Intermittent Relationships Are Torture

In many dependent relationships, partners force a new start in the relationship by trying to start from scratch. The problem is that everything previously experienced has a weight.

Many couples have intermittent relationships. This means that they break up and give themselves a new chance over and over again. This is because they have a problem that they do not know how to solve and whose choice to take time and come back only wears out the relationship.

Intermittent relationships usually occur when a couple has been together for many years or one of its members (or both) suffers emotional dependence. These types of situations lead them not to end their relationship and try to give themselves a new opportunity. They cannot conceive of losing the other person. The problem with all this is that it ends up being a real torture.

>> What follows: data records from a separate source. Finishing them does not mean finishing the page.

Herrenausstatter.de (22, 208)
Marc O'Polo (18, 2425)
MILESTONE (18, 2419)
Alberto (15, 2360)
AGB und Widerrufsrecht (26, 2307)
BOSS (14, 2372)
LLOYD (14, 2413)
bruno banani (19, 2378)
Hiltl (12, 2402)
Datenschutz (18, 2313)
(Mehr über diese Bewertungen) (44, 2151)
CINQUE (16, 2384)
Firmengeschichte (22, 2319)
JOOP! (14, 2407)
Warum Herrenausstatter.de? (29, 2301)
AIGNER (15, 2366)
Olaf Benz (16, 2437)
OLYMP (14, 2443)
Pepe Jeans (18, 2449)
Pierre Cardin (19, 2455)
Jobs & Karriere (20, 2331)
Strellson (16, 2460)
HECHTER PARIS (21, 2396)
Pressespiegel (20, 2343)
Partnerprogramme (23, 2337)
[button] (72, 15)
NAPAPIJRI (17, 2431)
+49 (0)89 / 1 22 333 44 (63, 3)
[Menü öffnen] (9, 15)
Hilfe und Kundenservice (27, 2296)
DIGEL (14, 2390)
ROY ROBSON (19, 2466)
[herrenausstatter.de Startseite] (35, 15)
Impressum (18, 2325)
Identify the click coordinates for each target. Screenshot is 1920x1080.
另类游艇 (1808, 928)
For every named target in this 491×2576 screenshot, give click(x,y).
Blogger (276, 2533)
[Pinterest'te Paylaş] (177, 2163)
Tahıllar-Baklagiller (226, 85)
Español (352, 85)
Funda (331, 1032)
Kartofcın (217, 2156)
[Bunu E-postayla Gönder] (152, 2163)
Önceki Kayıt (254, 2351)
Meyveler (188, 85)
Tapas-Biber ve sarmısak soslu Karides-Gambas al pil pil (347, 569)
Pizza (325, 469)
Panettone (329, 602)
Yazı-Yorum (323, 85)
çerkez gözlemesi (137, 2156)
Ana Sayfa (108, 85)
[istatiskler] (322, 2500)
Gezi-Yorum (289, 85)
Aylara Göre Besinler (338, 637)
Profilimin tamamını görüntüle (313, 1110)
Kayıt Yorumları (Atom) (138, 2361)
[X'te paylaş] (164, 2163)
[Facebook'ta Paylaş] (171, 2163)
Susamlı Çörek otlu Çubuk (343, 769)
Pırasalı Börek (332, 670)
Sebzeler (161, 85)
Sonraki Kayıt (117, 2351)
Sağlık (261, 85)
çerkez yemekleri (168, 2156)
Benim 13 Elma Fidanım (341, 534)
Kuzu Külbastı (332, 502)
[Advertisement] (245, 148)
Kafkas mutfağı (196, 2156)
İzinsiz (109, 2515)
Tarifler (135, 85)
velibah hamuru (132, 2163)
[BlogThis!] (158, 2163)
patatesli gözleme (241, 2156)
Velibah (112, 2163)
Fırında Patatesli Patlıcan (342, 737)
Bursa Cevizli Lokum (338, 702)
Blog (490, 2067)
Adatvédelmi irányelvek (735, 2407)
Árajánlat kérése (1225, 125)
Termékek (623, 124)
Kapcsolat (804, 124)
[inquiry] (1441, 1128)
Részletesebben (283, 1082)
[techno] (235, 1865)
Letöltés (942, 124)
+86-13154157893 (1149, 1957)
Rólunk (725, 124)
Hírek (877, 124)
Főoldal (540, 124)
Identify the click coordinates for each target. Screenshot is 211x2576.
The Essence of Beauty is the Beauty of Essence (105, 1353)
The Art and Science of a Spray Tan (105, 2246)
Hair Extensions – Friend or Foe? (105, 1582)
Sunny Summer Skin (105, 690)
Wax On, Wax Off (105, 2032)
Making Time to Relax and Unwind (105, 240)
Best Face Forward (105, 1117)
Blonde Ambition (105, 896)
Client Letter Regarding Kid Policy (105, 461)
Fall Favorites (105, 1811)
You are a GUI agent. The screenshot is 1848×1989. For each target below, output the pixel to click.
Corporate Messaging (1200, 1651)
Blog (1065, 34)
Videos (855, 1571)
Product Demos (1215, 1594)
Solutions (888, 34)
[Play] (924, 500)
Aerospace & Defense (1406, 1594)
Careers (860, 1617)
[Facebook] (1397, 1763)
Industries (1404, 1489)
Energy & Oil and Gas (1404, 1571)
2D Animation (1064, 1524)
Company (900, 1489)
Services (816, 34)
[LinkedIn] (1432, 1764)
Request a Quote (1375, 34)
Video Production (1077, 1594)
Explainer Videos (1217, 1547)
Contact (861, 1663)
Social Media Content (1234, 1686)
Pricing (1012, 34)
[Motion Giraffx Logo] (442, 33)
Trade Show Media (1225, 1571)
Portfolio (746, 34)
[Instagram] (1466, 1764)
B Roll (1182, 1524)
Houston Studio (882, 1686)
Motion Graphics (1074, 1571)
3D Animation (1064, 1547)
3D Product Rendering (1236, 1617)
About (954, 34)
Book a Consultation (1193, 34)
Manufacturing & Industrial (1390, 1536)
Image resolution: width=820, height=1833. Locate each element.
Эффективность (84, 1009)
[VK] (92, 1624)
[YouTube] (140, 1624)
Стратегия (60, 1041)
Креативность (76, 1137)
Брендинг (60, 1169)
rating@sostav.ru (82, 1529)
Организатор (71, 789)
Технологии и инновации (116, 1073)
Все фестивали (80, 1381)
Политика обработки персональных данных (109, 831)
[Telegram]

The torture of multiple duels

Throughout our lives we will have to face many duels. The mourning for losing a very dear person, for a couple breakdown, for ending an employment contract … They are difficult, hard processes, but they really help to heal.

Next, we are going to see the different phases of grief and how people in intermittent relationships act in each of them. If you feel identified or you realize that you are in one of these phases of grief and do not move forward, we recommend that you seek professional help.

Phases of a duel

  • Denial : you do not want to see reality and even the person acts as if nothing had happened. When denial falls away on its own, it enters the next phase.
  • Anger – A phase where members blame each other for the relationship disaster, problems, and why it hasn’t worked out. It is a period in which only the bad is remembered and in which the one who was a couple is seen with anger.
  • Sadness : this is when, after losing control with anger, a very strong emotion, just another one arises. An immense sadness that paralyzes, that allows the couple to remember the good times and feel nostalgic because they are in the past.
  • Negotiation : you try to get back with your partner and, in intermittent relationships, the members succeed. The sadness makes them remember how much what they lived was worth. Therefore, they give themselves a new opportunity. They refuse to give up on that relationship.

    The last of the phases would be that of acceptance. Accept that the relationship does not work, that whenever a new opportunity arises, another failure can be predicted. Therefore, the wisest and healthiest thing for the members of the relationship is to break up for good.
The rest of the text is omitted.